Do these statements agree with the post on Markov processes below? Answer yes or no for each, quoting the words of the post that decide it.
1. The space $E$ is a Banach space over the real numbers.
2. The process $(X_t)_{t\ge0}$ is assumed to be left-continuous.
3. $\mu$ and $\nu$ are probability measures on $(\Omega,\mathcal A)$.

Article:
○ ○ ○
In the setting below, I want to compute $$\int_0^t\operatorname E_\nu\left[f(X_s)g(X_t)\right]\:{\rm d}s\tag0.$$
Let
- $E$ be a $\mathbb R$-Banach space;
- $(\kappa_t)_{t\ge0}$ be a Markov semigroup on $E$;
- $A$ denote the generator$^1$ of $(\kappa_t)_{t\ge0}$;
- $(\Omega,\mathcal A)$ be a measurable space;
- $(\mathcal F_t)_{t\ge0}$ be a filtration on $(\Omega,\mathcal A)$;
- $(X_t)_{t\ge0}$ be an $E$-valued right-continuous process on $(\Omega,\mathcal A)$;
- $\operatorname P_x$ be a probability measure on $(\Omega,\mathcal A)$ with $$\operatorname P_x\left[X_0=x\right]=1\tag1$$ and $$\operatorname E_x\left[f(X_{s+t}\mid\mathcal F_s\right]=(\kappa_tf)(X_s)\;\;\;\text{for all }f\in\mathcal E_b\text{ and }s,t\ge0\tag2$$ for $x\in E$;
- $\mu,\nu$ be probability measures on $E$.
○ ○ ○
Data section:
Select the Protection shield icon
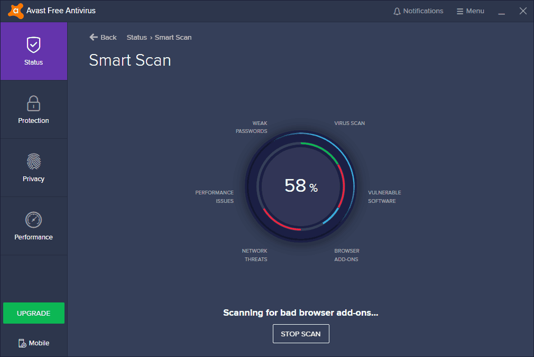Screen dimensions: 534x357 [33, 103]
○ ○ ○
Output of the task:
1. Yes: "$E$ be a $\mathbb R$-Banach space"
2. No: "$(X_t)_{t\ge0}$ be an $E$-valued right-continuous process on $(\Omega,\mathcal A)$"
3. No: "$\mu,\nu$ be probability measures on $E$"